In the end, 20 years in the Air Force led me to turn away from empire, militarism and nationalism. I found myself seeking instead some antidote to the mainstream media’s celebrations of American exceptionalism and the exaggerated version of victory culture that went with it (long after victory itself was in short supply).

started writing against the empire and its disastrous wars and found likeminded people at TomDispatch — former imperial operatives turned incisive critics like Chalmers Johnson and Andrew Bacevich, along with sharp-eyed journalist Nick Turse and, of course, the irreplaceable Tom Engelhardt, the founder of those “tomgrams” meant to alert America and the world to the dangerous folly of repeated U.S. global military interventions.

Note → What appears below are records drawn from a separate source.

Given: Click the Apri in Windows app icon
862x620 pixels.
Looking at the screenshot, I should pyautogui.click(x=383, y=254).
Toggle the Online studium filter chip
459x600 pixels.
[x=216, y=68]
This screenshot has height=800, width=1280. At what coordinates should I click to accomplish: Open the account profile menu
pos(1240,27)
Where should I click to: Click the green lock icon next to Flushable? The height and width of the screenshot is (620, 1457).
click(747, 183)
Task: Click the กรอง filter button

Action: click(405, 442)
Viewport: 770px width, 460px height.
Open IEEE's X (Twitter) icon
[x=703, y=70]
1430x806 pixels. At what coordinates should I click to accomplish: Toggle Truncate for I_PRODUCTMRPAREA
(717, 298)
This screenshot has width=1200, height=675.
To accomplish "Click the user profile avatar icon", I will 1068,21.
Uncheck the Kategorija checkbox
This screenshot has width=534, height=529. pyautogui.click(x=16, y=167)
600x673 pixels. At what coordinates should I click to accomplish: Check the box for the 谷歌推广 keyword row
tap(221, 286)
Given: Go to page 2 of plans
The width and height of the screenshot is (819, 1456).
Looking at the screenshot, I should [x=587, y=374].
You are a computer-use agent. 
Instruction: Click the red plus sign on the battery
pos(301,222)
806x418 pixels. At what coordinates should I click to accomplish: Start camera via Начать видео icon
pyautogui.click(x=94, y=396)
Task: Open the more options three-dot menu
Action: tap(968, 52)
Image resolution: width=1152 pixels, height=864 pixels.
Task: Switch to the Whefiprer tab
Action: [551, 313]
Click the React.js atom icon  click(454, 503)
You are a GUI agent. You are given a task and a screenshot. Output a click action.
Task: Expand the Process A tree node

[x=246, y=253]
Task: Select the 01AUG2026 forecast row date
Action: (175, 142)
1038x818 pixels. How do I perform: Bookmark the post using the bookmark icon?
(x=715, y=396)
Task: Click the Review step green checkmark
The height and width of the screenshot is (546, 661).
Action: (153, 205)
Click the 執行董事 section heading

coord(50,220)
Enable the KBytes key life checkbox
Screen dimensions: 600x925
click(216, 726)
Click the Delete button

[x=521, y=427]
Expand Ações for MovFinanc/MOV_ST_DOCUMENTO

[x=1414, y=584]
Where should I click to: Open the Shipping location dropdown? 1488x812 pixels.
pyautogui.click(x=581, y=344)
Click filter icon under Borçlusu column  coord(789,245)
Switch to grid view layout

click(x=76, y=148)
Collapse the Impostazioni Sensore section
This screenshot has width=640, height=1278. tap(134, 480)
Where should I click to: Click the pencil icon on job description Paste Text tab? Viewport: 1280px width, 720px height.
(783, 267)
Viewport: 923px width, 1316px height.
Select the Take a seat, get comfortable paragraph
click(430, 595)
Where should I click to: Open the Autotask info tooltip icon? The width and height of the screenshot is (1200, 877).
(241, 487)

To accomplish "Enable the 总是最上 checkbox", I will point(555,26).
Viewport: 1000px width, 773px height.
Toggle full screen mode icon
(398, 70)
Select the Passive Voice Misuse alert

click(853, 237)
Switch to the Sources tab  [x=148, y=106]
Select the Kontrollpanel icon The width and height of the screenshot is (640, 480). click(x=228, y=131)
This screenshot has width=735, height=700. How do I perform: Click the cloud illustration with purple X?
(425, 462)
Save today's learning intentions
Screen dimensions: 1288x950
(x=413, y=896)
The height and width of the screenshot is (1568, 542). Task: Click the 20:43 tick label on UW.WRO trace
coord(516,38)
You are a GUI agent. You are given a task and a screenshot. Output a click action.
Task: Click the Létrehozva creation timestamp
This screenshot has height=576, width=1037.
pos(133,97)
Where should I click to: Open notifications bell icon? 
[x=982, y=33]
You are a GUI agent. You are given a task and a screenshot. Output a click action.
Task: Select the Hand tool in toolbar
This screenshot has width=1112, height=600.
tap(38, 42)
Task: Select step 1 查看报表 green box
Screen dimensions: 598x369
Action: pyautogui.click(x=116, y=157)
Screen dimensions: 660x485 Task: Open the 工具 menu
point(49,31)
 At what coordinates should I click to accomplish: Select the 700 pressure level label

But this isn’t a plug for TomDispatch. It’s a plug for Americans to free their minds as much as possible from the thoroughly militarized matrix that pervades America. That matrix drives imperialism, waste, war and global instability to the point where, in the context of the conflict in Ukraine, the risk of nuclear Armageddon could imaginably approach that of the 1962 Cuban Missile Crisis.

[Related: Lessons for Armistice Day 2022]

As wars — proxy or otherwise — continue, America’s global network of 750-odd military bases never seems to decline. Despite upcoming cuts to domestic spending, just about no one in Washington imagines Pentagon budgets doing anything but growing, even soaring toward the trillion-dollar level, with militarized programs accounting for 62 percent of federal discretionary spending in 2023.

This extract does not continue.